Text block ▸
Re: A cluster (RF=3) not recovering after two nodes are stopped

2019-04-25 Thread Alok Dwivedi
Could it be related to hinted hand offs being stored in Node1 and then 
attempted to be replayed in Node2 when it comes back causing more load as new 
mutations are also being applied from cassandra-stress at same time?

Alok Dwivedi
Senior Consultant 
https://www.instaclustr.com/




> On 26 Apr 2019, at 09:04, Ben Slater  wrote:
> 
> In the absence of anyone else having any bright ideas - it still sounds to me 
> like the kind of scenario that can occur in a heavily overloaded cluster. I 
> would try again with a lower load. 
> 
> What size machines are you using for stress client and the nodes? Are they 
> all on separate machines?
> 
> Cheers
> Ben
> --- 
> Ben Slater
> Chief Product Officer
> 
>  
>        
> 
> Read our latest technical blog posts here .
> This email has been sent on behalf of Instaclustr Pty. Limited (Australia) 
> and Instaclustr Inc (USA).
> This email and any attachments may contain confidential and legally 
> privileged information.  If you are not the intended recipient, do not copy 
> or disclose its content, but please reply to this email immediately and 
> highlight the error to the sender and then immediately delete the message.
> 
> 
> On Thu, 25 Apr 2019 at 17:26, Hiroyuki Yamada  > wrote:
> Hello,
> 
> Sorry again.
> We found yet another weird thing in this.
> If we stop nodes with systemctl or just kill (TERM), it causes the problem,
> but if we kill -9, it doesn't cause the problem.
> 
> Thanks,
> Hiro
> 
> On Wed, Apr 24, 2019 at 11:31 PM Hiroyuki Yamada  > wrote:
> Sorry, I didn't write the version and the configurations.
> I've tested with C* 3.11.4, and 
> the configurations are mostly set to default except for the replication 
> factor and listen_address for proper networking.
> 
> Thanks,
> Hiro
> 
> On Wed, Apr 24, 2019 at 5:12 PM Hiroyuki Yamada  > wrote:
> Hello Ben,
> 
> Thank you for the quick reply.
> I haven't tried that case, but it does't recover even if I stopped the stress.
> 
> Thanks,
> Hiro
> 
> On Wed, Apr 24, 2019 at 3:36 PM Ben Slater  > wrote:
> Is it possible that stress is overloading node 1 so it’s not recovering state 
> properly when node 2 comes up? Have you tried running with a lower load (say 
> 2 or 3 threads)?
> 
> Cheers
> Ben
> --- 
> Ben Slater
> Chief Product Officer
> 
>        
> 
> Read our latest technical blog posts here .
> This email has been sent on behalf of Instaclustr Pty. Limited (Australia) 
> and Instaclustr Inc (USA).
> This email and any attachments may contain confidential and legally 
> privileged information.  If you are not the intended recipient, do not copy 
> or disclose its content, but please reply to this email immediately and 
> highlight the error to the sender and then immediately delete the message.
> 
> 
> On Wed, 24 Apr 2019 at 16:28, Hiroyuki Yamada  > wrote:
> Hello,
> 
> I faced a weird issue when recovering a cluster after two nodes are stopped.
> It is easily reproduce-able and looks like a bug or an issue to fix,
> so let me write down the steps to reproduce.

Source material ▸
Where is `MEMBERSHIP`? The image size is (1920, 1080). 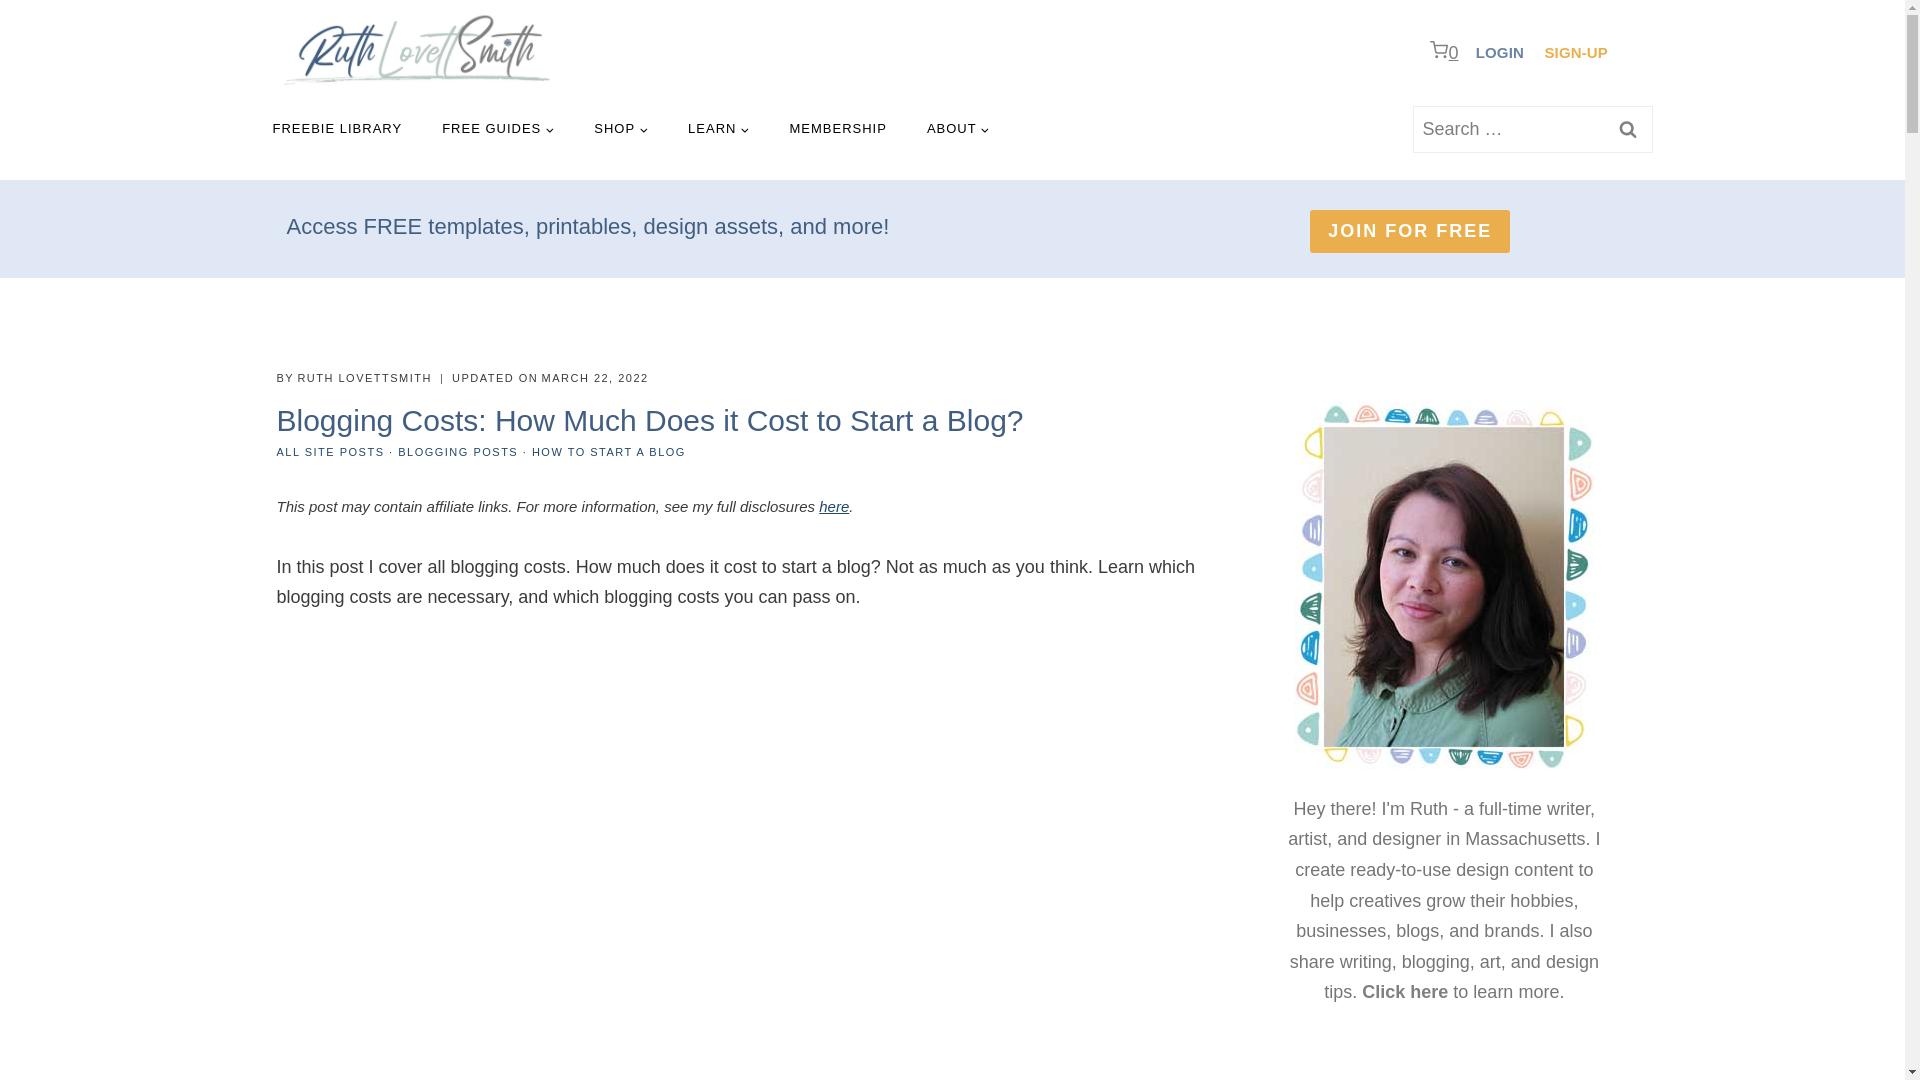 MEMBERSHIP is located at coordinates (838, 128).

Aim A ▸ In the mailing-list thread, why does Ben Slater recommend trying the test again with a lower load?
Aim B ▸ Write out the stretch of the mailing-list thread from "Re: A cluster" through "at same time?" again, substituting "the second node" for "Node2".

Full solution A ▸ He recommends it because the problem still sounds to him like the kind of scenario that can occur in a heavily overloaded cluster.

Full solution B ▸
Re: A cluster (RF=3) not recovering after two nodes are stopped

2019-04-25 Thread Alok Dwivedi
Could it be related to hinted hand offs being stored in Node1 and then 
attempted to be replayed in the second node when it comes back causing more load as new 
mutations are also being applied from cassandra-stress at same time?